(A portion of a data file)
================================
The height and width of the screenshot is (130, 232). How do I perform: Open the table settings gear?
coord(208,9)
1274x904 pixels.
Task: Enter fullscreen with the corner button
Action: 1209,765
================================
**DIRECTIVE**
Copy every line of the records above, character for character.

**WRITTEN ANSWER**
The height and width of the screenshot is (130, 232). How do I perform: Open the table settings gear?
coord(208,9)
1274x904 pixels.
Task: Enter fullscreen with the corner button
Action: 1209,765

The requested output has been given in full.